This report summarises the results of the 3-year follow-up of 131 women – Intervention group (n=51) and control group (n=46).
Results
Primary and secondary outcomes
The significant improvement in maternal sensitivity and infant co-operativeness that was identified at 12-month follow-up was not maintained at 3-years. The few significant differences between the intervention and control group for the remaining outcomes favoured the control group, although many non-significant findings favoured the intervention group.
Child abuse data
Non-significant trends were identified suggesting that children in the intervention group who suffered maltreatment were more likely to be identified, and more likely to suffer maltreatment for shorter periods of time. These differences may be clinically important, and may have reached statistical significance in a larger trial.
Economic Evaluation
The results suggest that intensive home visiting improved maternal sensitivity at 12-months and better enabled health visitors to identify infants in need of further protection at an incremental cost of £3,985 (95% bootstrapped CI for the cost difference: £192 - £5,297) per woman at 36 months. Looking at the ‘health service only’ costs, at 36-months the incremental cost was £4,232 (95% bootstrapped CI for the cost difference: £1,949 - £5,709). The extent to which these potential benefits are worth the costs, however, is a matter of judgment.
User perspectives
The majority of participants who were interviewed continued to view the home visiting service, in positive terms. Most were highly appreciative of the help and support they had received at the time, and reported significant ways in which they perceived the service to have been of help to them. Longer-term benefits included the close bond that they felt they had established with the study child, the introduction of parenting practices that helped them to address difficult behaviour, and a better ability to utilize other health services. However, only half of the women invited to take part in a 3-year follow-up interview accepted, and the views expressed in these interviews may not therefore be representative of the wider group of women who received the home visiting service.
Conclusion
This study did not identify any quantitative benefits from an eighteen-month intensive home visiting programme, and given the success of some other programmes of this nature, it seems likely that this may have been due to the
duration of the programme (many of the most effective programmes continue until the infant is 2-years of age), and the content of the visits (the lack of focus on specific child developmental outcomes), in conjunction with the fact that this study recruited a very high-risk group of women; just under a half of the sample were known to Child and Family Services by the time the child was three years of age.
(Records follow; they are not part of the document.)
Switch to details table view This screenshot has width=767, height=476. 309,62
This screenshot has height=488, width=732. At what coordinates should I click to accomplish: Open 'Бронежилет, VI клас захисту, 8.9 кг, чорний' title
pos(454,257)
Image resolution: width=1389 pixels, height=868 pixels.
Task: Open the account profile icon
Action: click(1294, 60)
However, data from in-depth interviews that were conducted with a range of stakeholders at both 12- and 36-months suggests that the partnership model of working that was provided to health visitors was effective in enabling the home visitors to gain the trust of a group of very vulnerable women, many of whom viewed all professionals very negatively, and that many of the participating women also felt that the service had had an ongoing impact in terms of their ability to parent, and their relationship with the study child.
Effective interventions for this very high-risk group of mothers and infants have yet to be identified, and will most probably involve the use of more intensive therapeutic interventions such as parent-infant psychotherapy (ref) or mentalisation-based parenting programmes (ref) or a multimodal approach that combines a number of these strategies. In the absence of effective interventions, early identification of infants in need of removal from the home remains the optimal strategy, and the data from this study suggest that home visited children were much more likely to be identified as abused, and more likely to suffer maltreatment for shorter periods of time. These findings may be particularly significant given what we now know about the impact of abuse during the first few years of life. While the findings of the economic analysis suggest that the costs of an intensive intervention of this nature are always likely to be significantly more, society must ultimately decide whether such additional costs are worthwhile.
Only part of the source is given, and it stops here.